THE degree of perfection that has been attained in the manufacture of ammunition is remarkable. Generally speaking, the smaller the charge the more difficult it is to make it accurate. Notwithstanding this, we have in the .22 caliber ammunition a tiny cartridge the accuracy of which falls little short of marvelous.
Until 1907 black powder ammunition was used almost exclusively for pistol and revolver shooting. In central-fire ammunition smokeless powders are now invariably used, especially in military shooting, where the regulation full charge is required. In the .22 caliber pistols, the fouling of the black powder is not a very serious matter, and it is not uncommon to shoot fifty or a hundred rounds without the necessity of cleaning.
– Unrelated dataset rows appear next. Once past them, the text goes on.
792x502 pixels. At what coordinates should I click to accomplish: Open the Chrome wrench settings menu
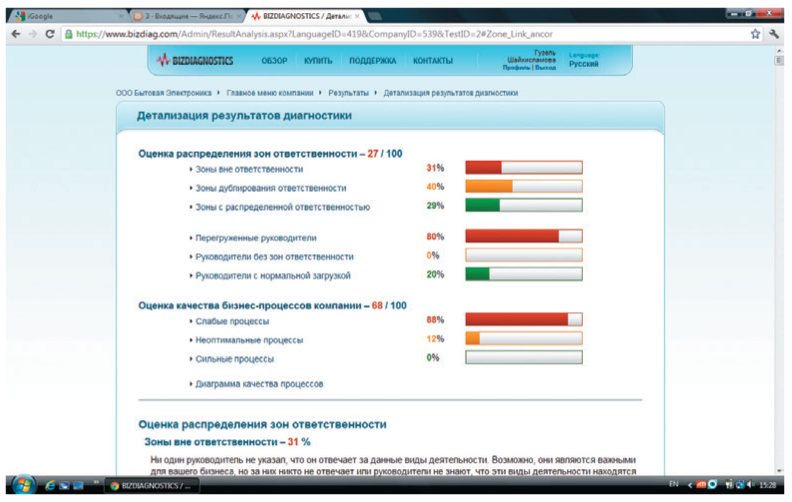coord(774,33)
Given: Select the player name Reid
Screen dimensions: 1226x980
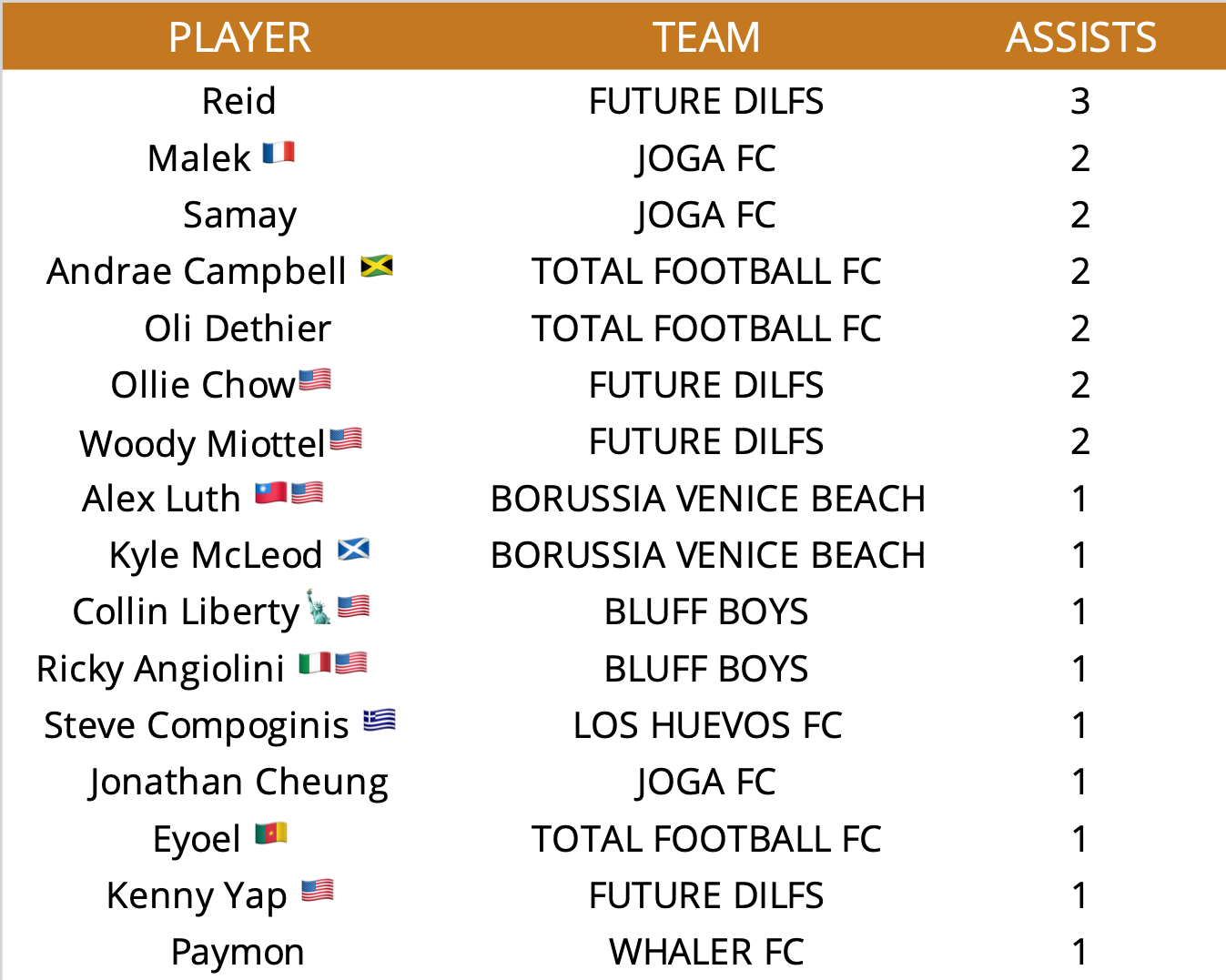Looking at the screenshot, I should pyautogui.click(x=238, y=101).
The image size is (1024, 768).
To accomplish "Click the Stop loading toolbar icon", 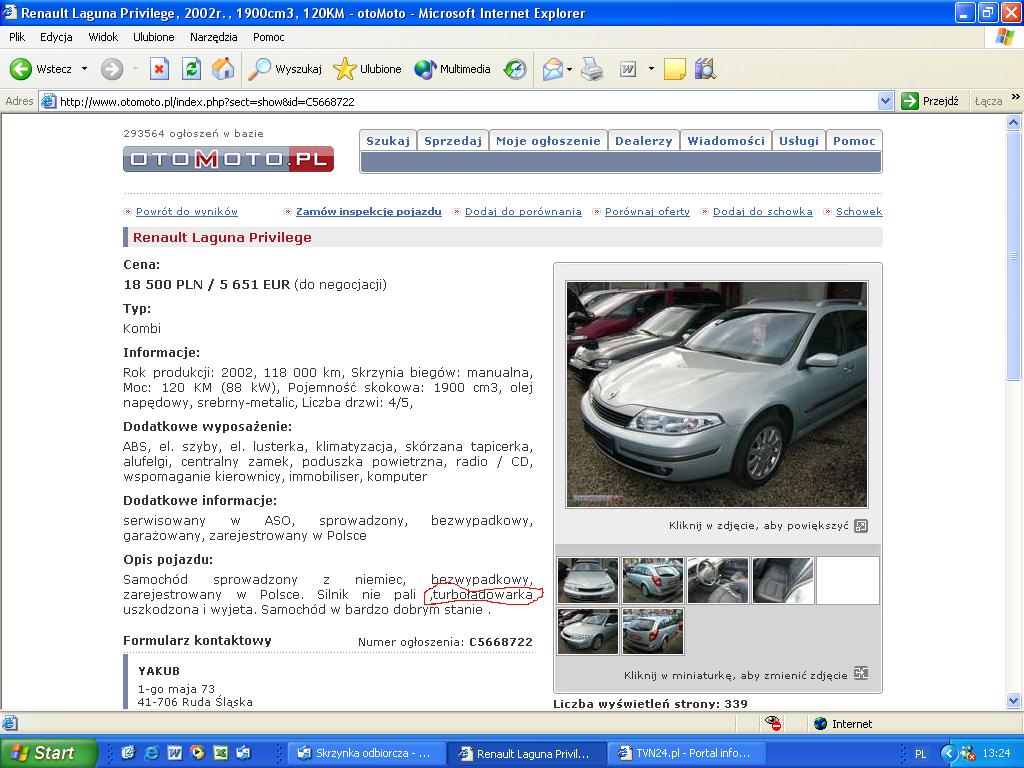I will click(159, 69).
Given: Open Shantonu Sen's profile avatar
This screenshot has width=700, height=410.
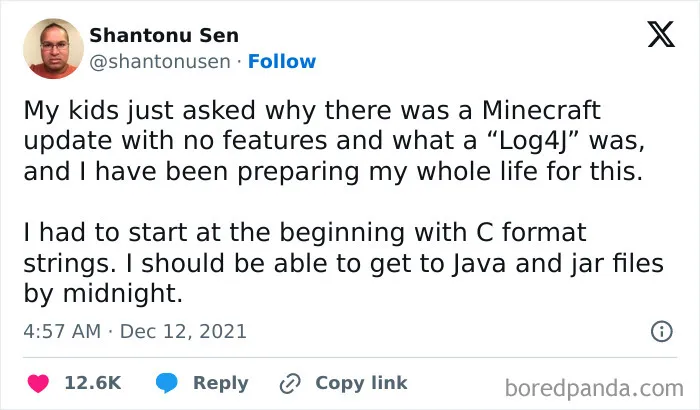Looking at the screenshot, I should tap(54, 49).
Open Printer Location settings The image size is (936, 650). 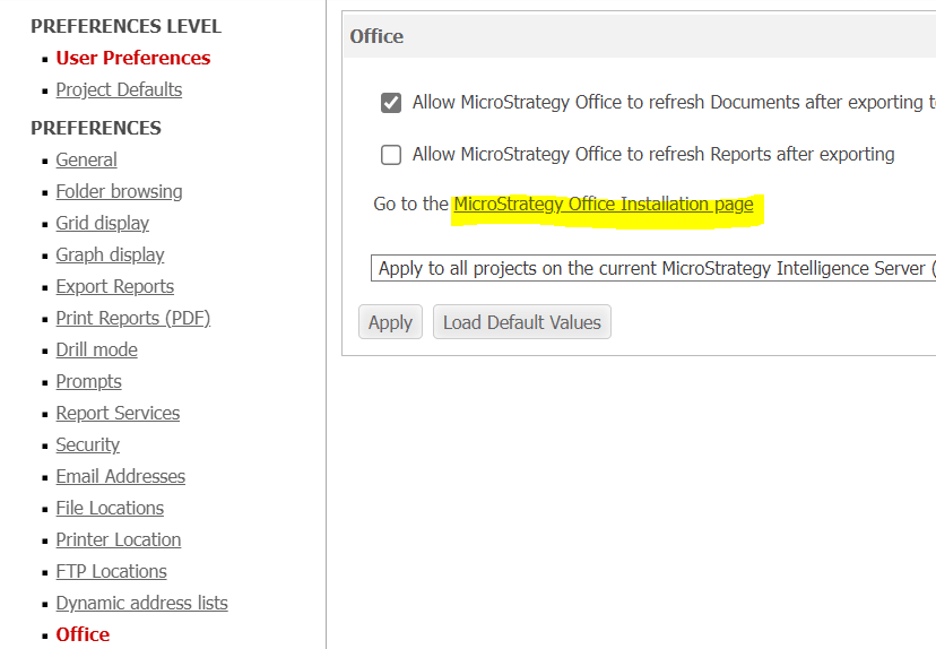tap(119, 540)
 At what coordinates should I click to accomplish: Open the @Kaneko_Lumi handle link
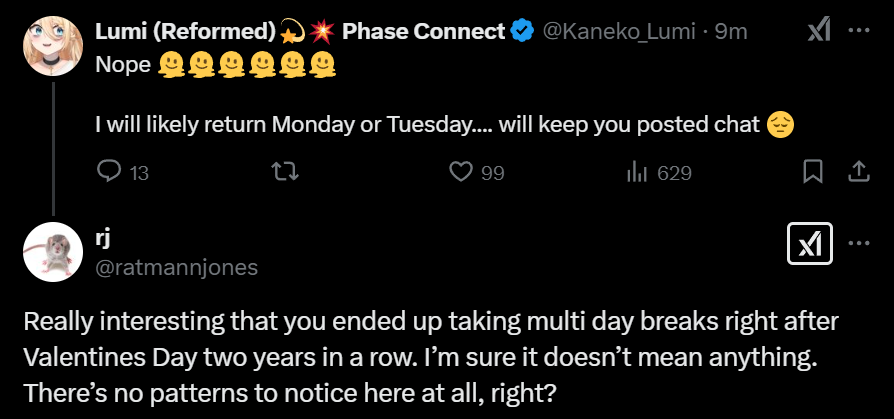[x=619, y=32]
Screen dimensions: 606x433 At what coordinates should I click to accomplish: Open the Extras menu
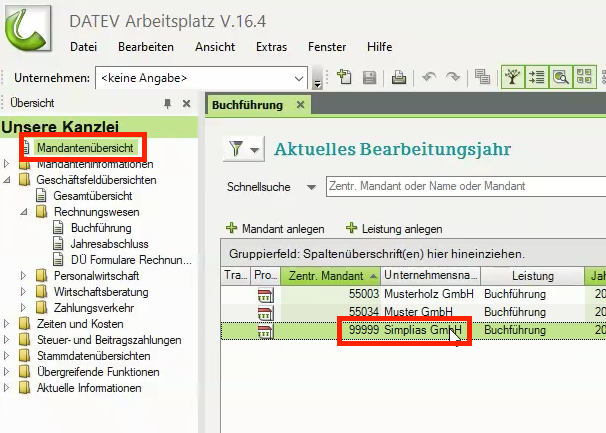coord(271,47)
In the larger calibers, however, the fouling is frequently so excessive that it affects the accuracy after the fifth shot. The incessant cleaning that is necessary in order to get good results with black powder ammunition was a great drawback, and detracted much from the pleasure of revolver shooting. Fortunately this objection is now entirely eliminated by the use of smokeless powders.
Nearly all the cartridges referred to in this chapter were originally designed for black powder. The various manufacturers now supply them loaded with smokeless powder at a very slight advance in price. The cartridges are loaded so as to give approximately the same velocity as the former black powder charges but the new charges are rarely the exact equivalent of the old ones.
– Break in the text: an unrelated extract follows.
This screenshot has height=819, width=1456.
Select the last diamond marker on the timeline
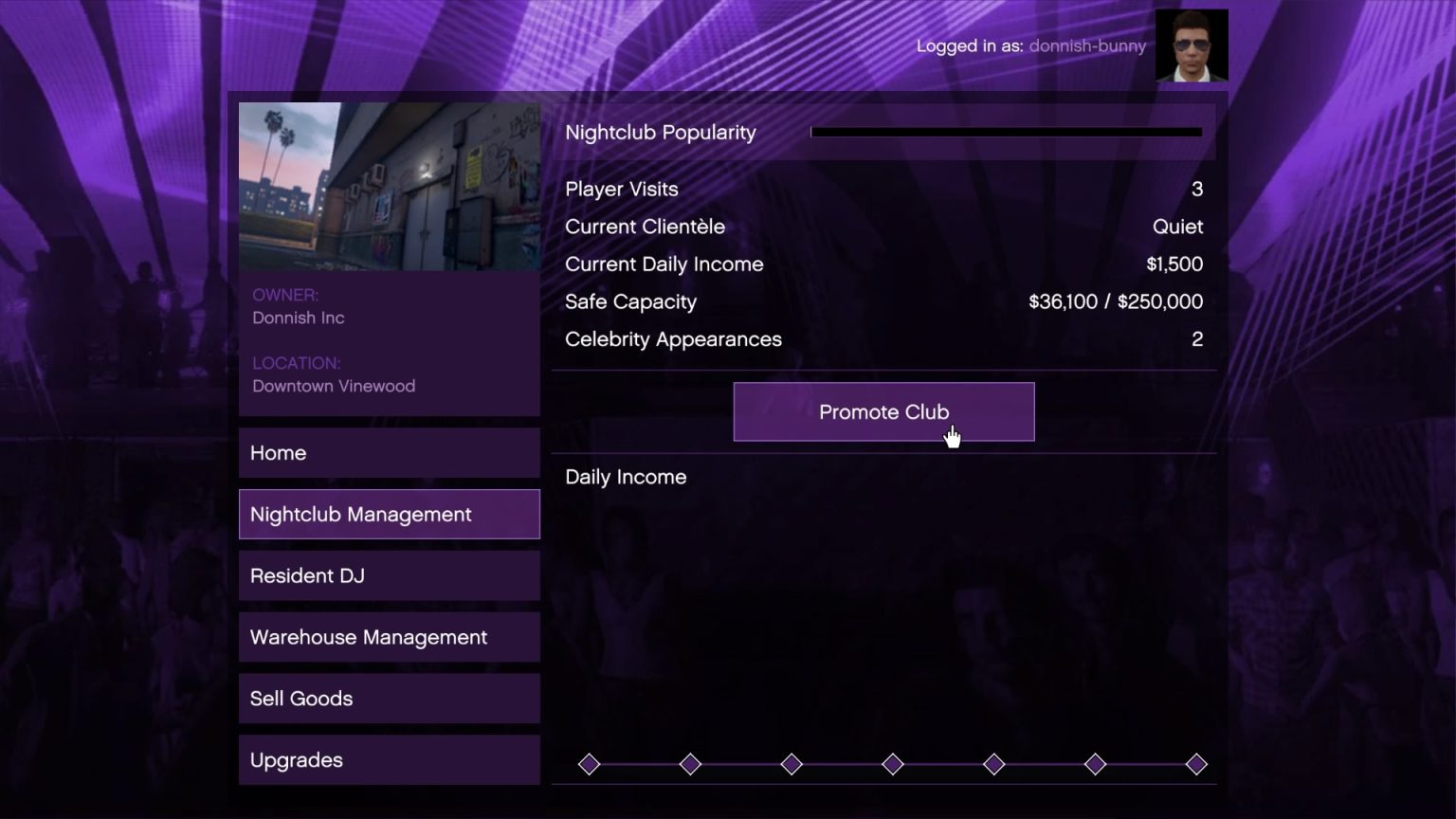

The accuracy and uniformity with the smokeless powder was not at first equal to that of the black, but with a better knowledge of the action and behavior of the smokeless powders, these difficulties have been overcome and the smokeless ammunition now gives not only superior accuracy and reliability, but also causes much less fouling and smoke and has a lighter report. In " gallery " ammunition light conical bullets have entirely superseded spherical bullets and smokeless powder is almost invariably used.
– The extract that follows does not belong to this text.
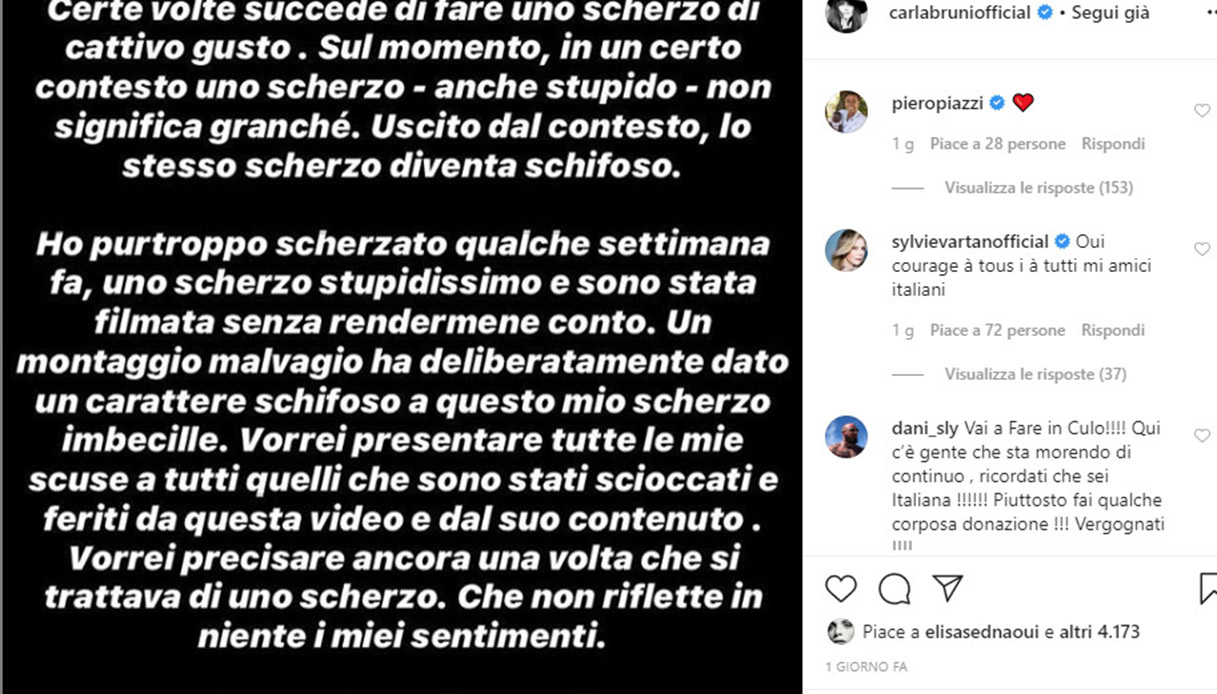Save post with bookmark icon
The height and width of the screenshot is (694, 1217).
pos(1207,588)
To obtain the best results, the proportions of any charge must be adapted to the caliber, length of barrel, and weight of the arm in which it is to be used. These proportions are generally determined by experiment.
The accuracy of the cartridge depends largely upon the uniformity exercised in the operations of loading, the fit of the bullet, its shape, and the reliability and uniformity of the powder. The primer must be of uniform strength also, especially in reduced charges. In ammunition for military service the shells are crimped on the bullets to hold them in place. This does not increase the accuracy in black powder ammunition, but it is necessary and advantageous in all smokeless ammunition including gallery charges, in order to confine the powder and produce uniform results.
Himmelwright, A.L.A.. Pistol and Revolver Shooting. New York: MacMillan, 1922.